Collected data:
------------------------------------------------------------
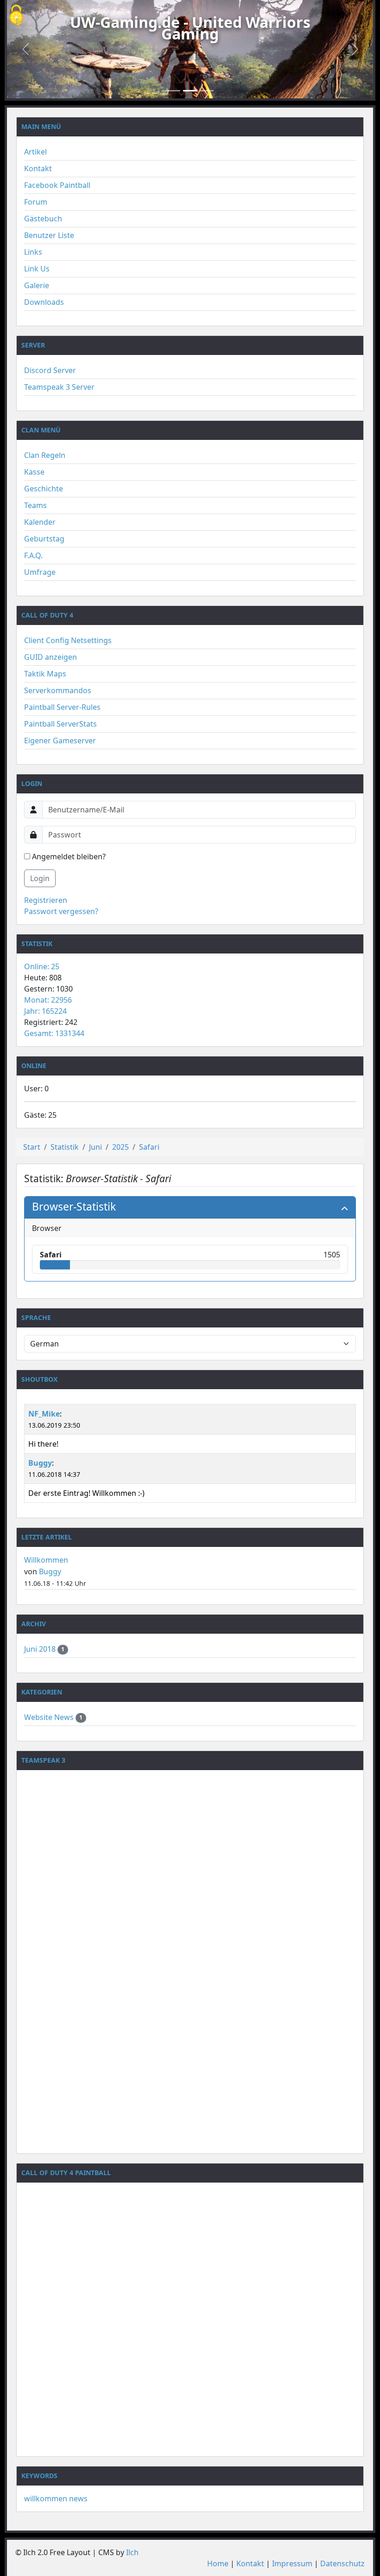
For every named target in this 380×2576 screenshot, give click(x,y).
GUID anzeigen (50, 657)
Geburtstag (44, 539)
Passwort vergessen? (61, 911)
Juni (95, 1147)
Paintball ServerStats (60, 724)
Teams (35, 505)
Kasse (34, 472)
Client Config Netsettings (68, 640)
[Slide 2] (190, 90)
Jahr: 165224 (45, 1011)
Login (40, 878)
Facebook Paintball (57, 185)
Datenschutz (342, 2563)
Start (31, 1147)
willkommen (45, 2498)
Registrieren (45, 900)
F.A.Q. (33, 555)
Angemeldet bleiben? (68, 856)
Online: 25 (41, 966)
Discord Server (50, 370)
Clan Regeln (44, 455)
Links (33, 252)
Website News (50, 1717)
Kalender (40, 522)
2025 (120, 1147)
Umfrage (40, 572)
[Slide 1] (173, 90)
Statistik (65, 1147)
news (78, 2498)
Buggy (40, 1463)
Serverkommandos (57, 690)
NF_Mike (44, 1414)
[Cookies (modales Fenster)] (16, 16)
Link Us (37, 269)
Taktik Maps (45, 674)
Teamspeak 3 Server (59, 387)
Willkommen (46, 1560)
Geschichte (43, 488)
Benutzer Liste (49, 235)
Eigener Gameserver (60, 740)
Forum (35, 202)
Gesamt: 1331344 (54, 1033)
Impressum (292, 2563)
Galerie (36, 285)
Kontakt (38, 168)
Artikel (35, 152)
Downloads (44, 302)
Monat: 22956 (48, 1000)
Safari (149, 1147)
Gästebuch (43, 218)
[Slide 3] (207, 90)
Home (217, 2563)
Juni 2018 (40, 1649)
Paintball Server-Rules (62, 707)
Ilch (132, 2552)
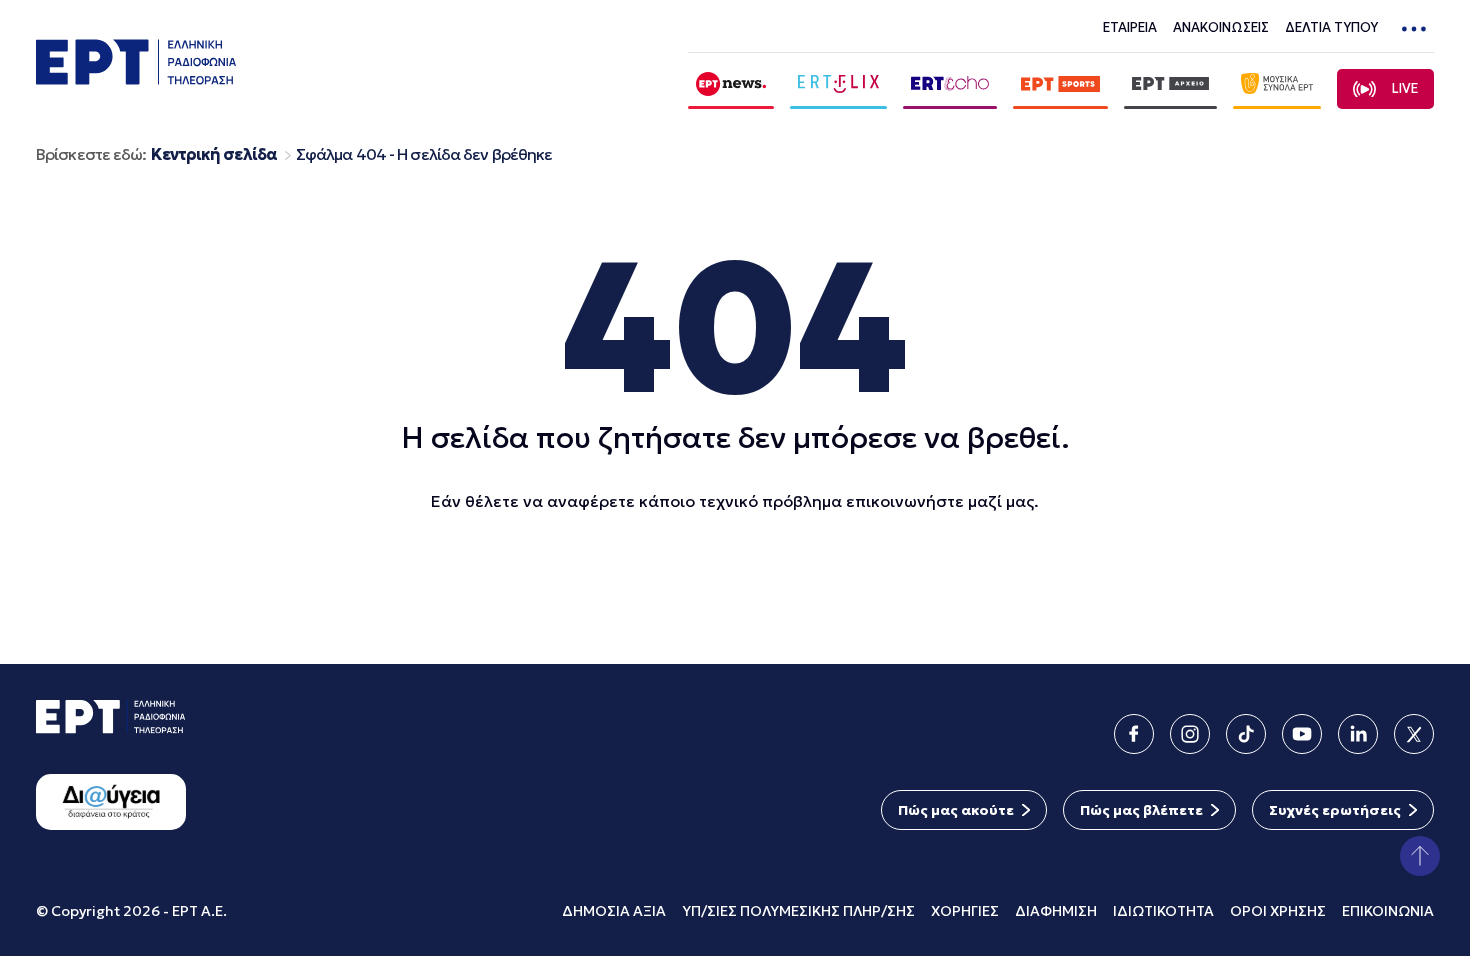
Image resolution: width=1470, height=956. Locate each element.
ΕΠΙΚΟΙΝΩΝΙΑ (1388, 911)
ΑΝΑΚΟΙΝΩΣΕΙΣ (1221, 27)
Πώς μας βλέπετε (1141, 810)
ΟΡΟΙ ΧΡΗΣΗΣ (1278, 911)
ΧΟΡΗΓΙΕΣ (965, 911)
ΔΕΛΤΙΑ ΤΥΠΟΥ (1331, 27)
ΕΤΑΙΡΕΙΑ (1130, 27)
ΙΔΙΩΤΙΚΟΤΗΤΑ (1163, 911)
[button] (1420, 856)
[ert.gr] (136, 78)
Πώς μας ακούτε (956, 810)
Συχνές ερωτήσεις (1335, 810)
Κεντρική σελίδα (214, 154)
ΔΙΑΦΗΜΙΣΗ (1056, 911)
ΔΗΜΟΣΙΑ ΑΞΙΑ (614, 911)
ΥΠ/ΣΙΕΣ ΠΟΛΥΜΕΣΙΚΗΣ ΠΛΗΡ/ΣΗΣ (798, 911)
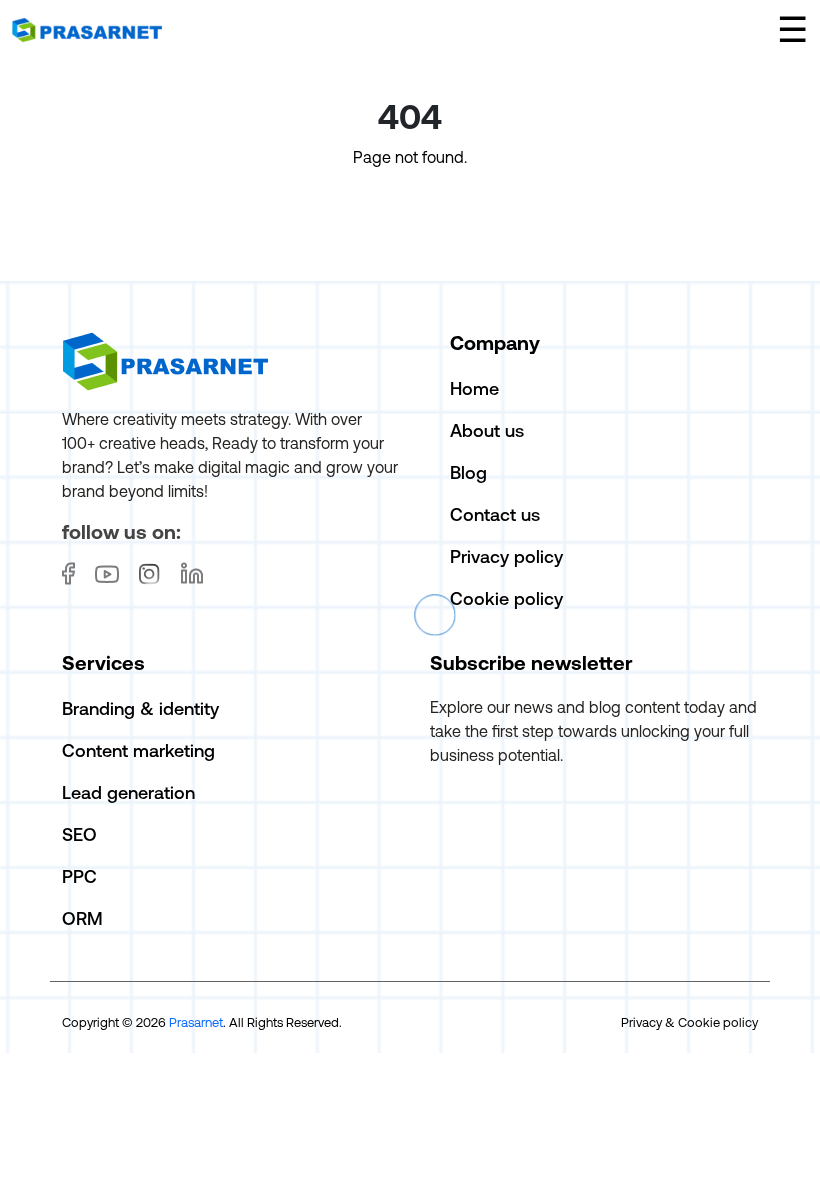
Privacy (641, 1022)
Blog (468, 472)
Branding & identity (140, 708)
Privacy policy (506, 556)
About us (487, 430)
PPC (79, 876)
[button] (792, 29)
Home (474, 388)
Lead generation (128, 792)
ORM (82, 918)
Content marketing (138, 750)
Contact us (495, 514)
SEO (79, 834)
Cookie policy (506, 598)
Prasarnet (196, 1022)
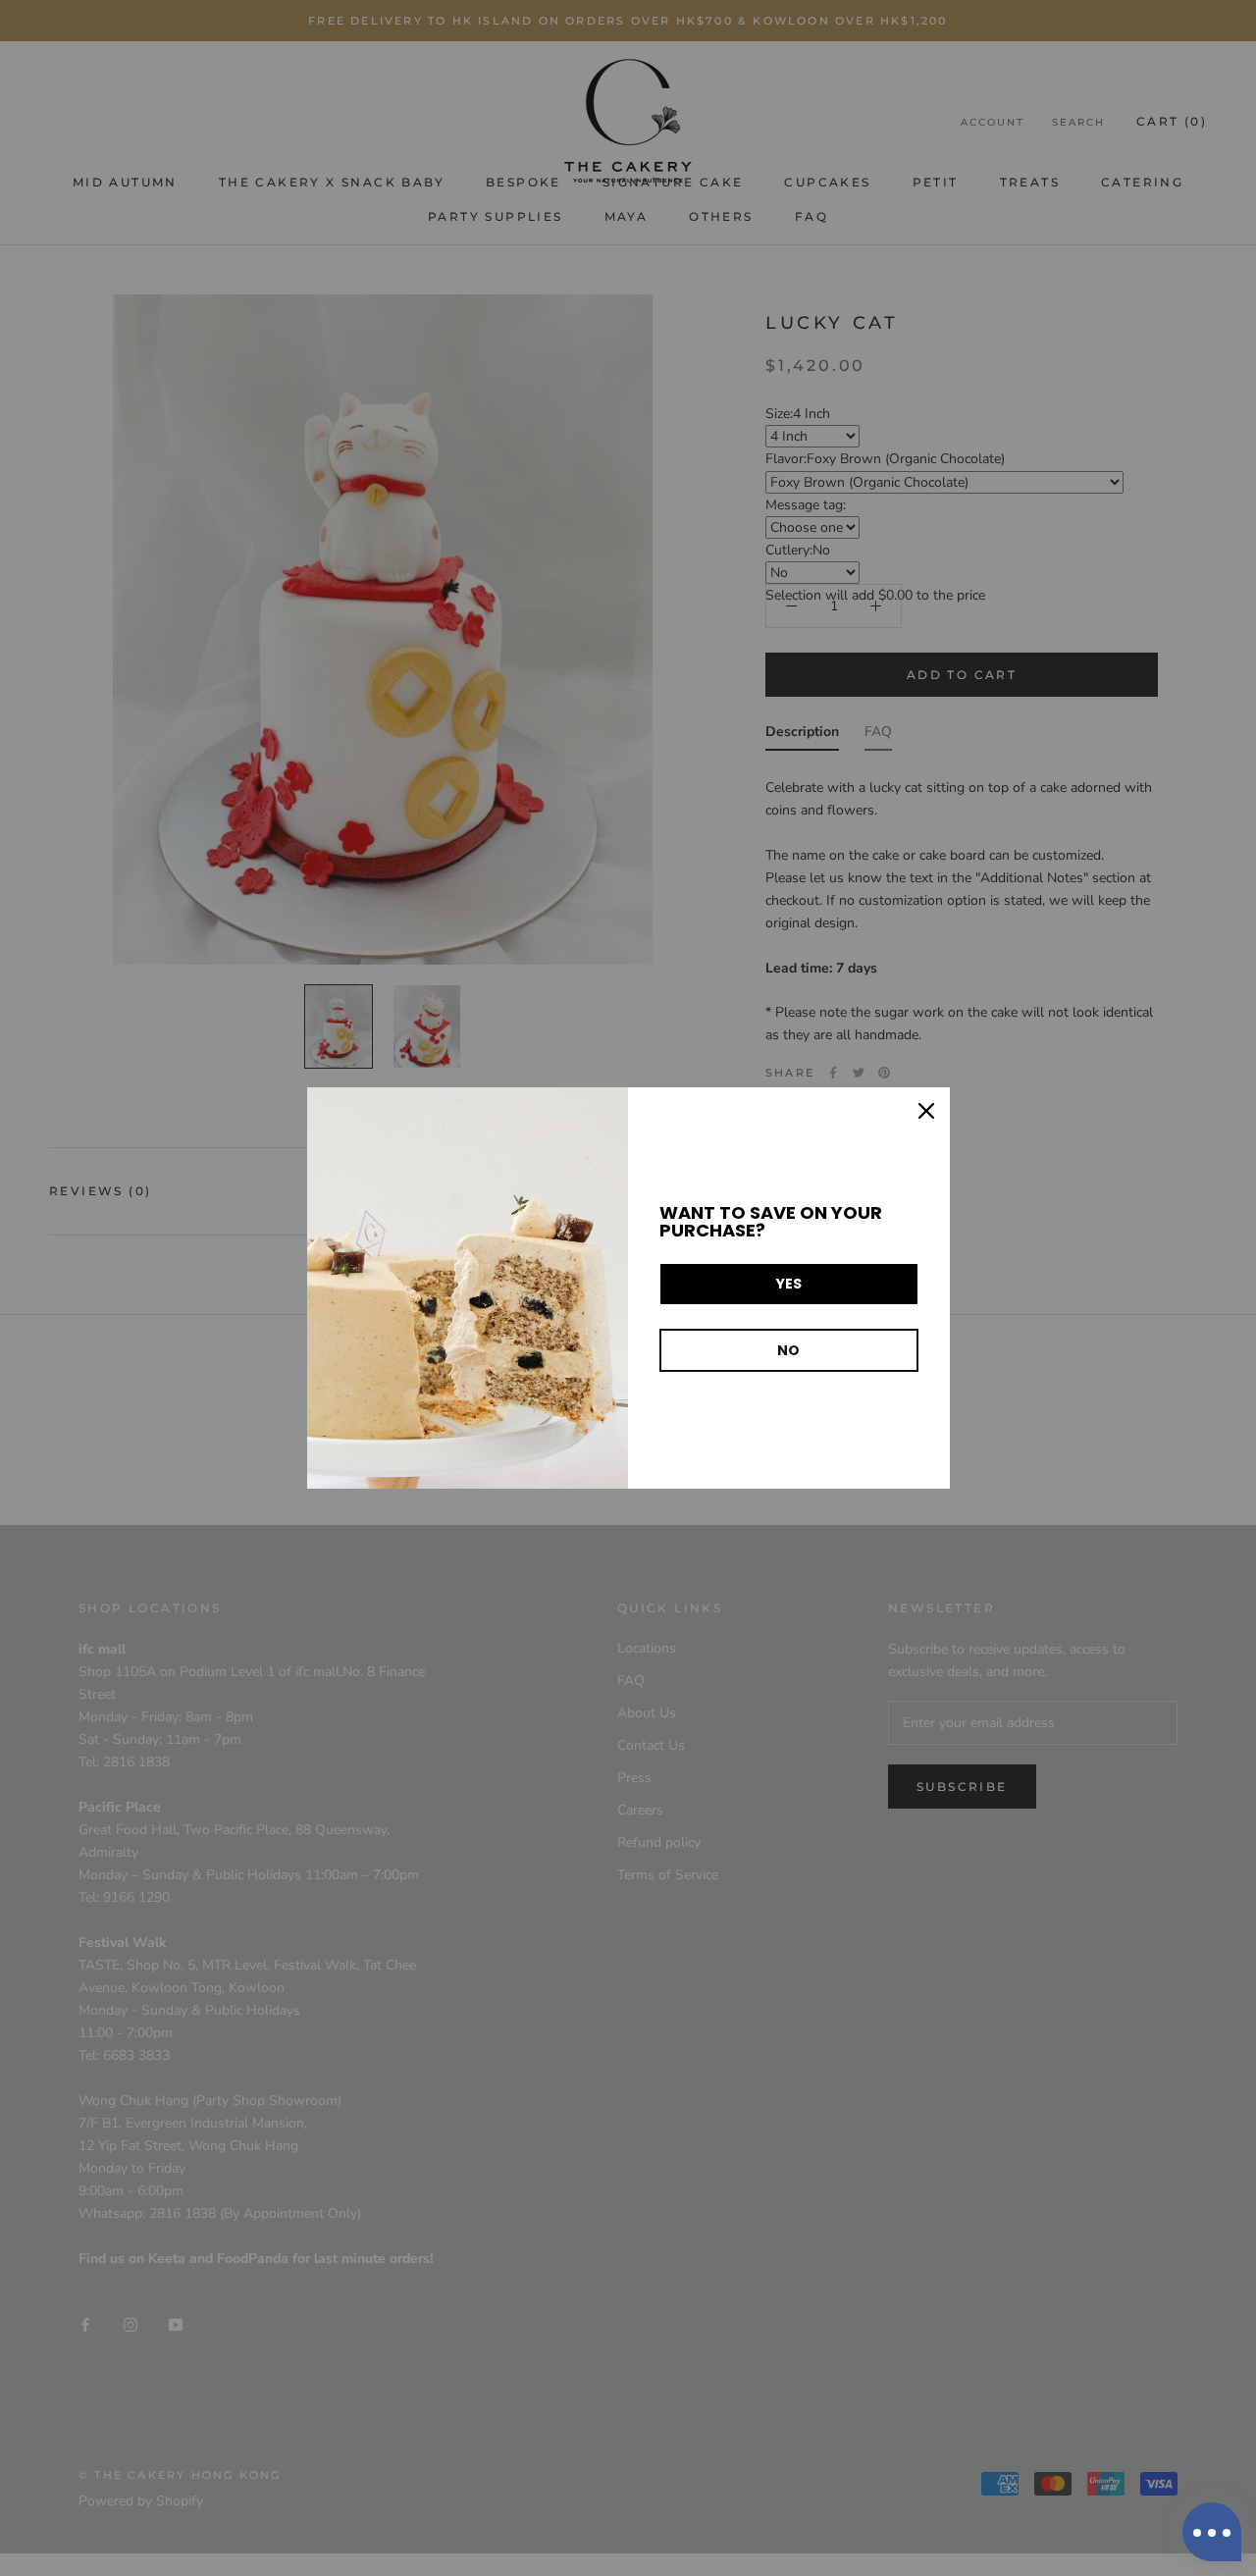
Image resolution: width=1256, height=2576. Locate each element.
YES (789, 1283)
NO (788, 1350)
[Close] (926, 1110)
------------------------------------------------------------
- _INSTRUCTIONS FOR THE TASK_
What is needed is a verbatim copy of every entry, with the pictures omitted.

- _EXPECTED ANSWER_
For every named target in this 380×2576 screenshot, give click(x,y).
GUID anzeigen (50, 657)
Geburtstag (44, 539)
Passwort vergessen? (61, 911)
Juni (95, 1147)
Paintball ServerStats (60, 724)
Teams (35, 505)
Kasse (34, 472)
Client Config Netsettings (68, 640)
[Slide 2] (190, 90)
Jahr: 165224 (45, 1011)
Login (40, 878)
Facebook Paintball (57, 185)
Datenschutz (342, 2563)
Start (31, 1147)
willkommen (45, 2498)
Registrieren (45, 900)
F.A.Q. (33, 555)
Angemeldet bleiben? (68, 856)
Online: 25 (41, 966)
Discord Server (50, 370)
Clan Regeln (44, 455)
Links (33, 252)
Website News (50, 1717)
Kalender (40, 522)
2025 (120, 1147)
Umfrage (40, 572)
[Slide 1] (173, 90)
Statistik (65, 1147)
news (78, 2498)
Buggy (40, 1463)
Serverkommandos (57, 690)
NF_Mike (44, 1414)
[Cookies (modales Fenster)] (16, 16)
Link Us (37, 269)
Taktik Maps (45, 674)
Teamspeak 3 Server (59, 387)
Willkommen (46, 1560)
Geschichte (43, 488)
Benutzer Liste (49, 235)
Eigener Gameserver (60, 740)
Forum (35, 202)
Gesamt: 1331344 (54, 1033)
Impressum (292, 2563)
Galerie (36, 285)
Kontakt (38, 168)
Artikel (35, 152)
Downloads (44, 302)
Monat: 22956 (48, 1000)
Safari (149, 1147)
Gästebuch (43, 218)
[Slide 3] (207, 90)
Home (217, 2563)
Juni 2018 (40, 1649)
Paintball Server-Rules (62, 707)
Ilch (132, 2552)
Image resolution: width=1470, height=956. Locate each element.
ΕΠΙΚΟΙΝΩΝΙΑ (1388, 911)
ΑΝΑΚΟΙΝΩΣΕΙΣ (1221, 27)
Πώς μας βλέπετε (1141, 810)
ΟΡΟΙ ΧΡΗΣΗΣ (1278, 911)
ΧΟΡΗΓΙΕΣ (965, 911)
ΔΕΛΤΙΑ ΤΥΠΟΥ (1331, 27)
ΕΤΑΙΡΕΙΑ (1130, 27)
ΙΔΙΩΤΙΚΟΤΗΤΑ (1163, 911)
[button] (1420, 856)
[ert.gr] (136, 78)
Πώς μας ακούτε (956, 810)
Συχνές ερωτήσεις (1335, 810)
Κεντρική σελίδα (214, 154)
ΔΙΑΦΗΜΙΣΗ (1056, 911)
ΔΗΜΟΣΙΑ ΑΞΙΑ (614, 911)
ΥΠ/ΣΙΕΣ ΠΟΛΥΜΕΣΙΚΗΣ ΠΛΗΡ/ΣΗΣ (798, 911)
Privacy (641, 1022)
Blog (468, 472)
Branding & identity (140, 708)
Privacy policy (506, 556)
About us (487, 430)
PPC (79, 876)
[button] (792, 29)
Home (474, 388)
Lead generation (128, 792)
ORM (82, 918)
Content marketing (138, 750)
Contact us (495, 514)
SEO (79, 834)
Cookie policy (506, 598)
Prasarnet (196, 1022)
Image resolution: width=1256, height=2576. Locate each element.
YES (789, 1283)
NO (788, 1350)
[Close] (926, 1110)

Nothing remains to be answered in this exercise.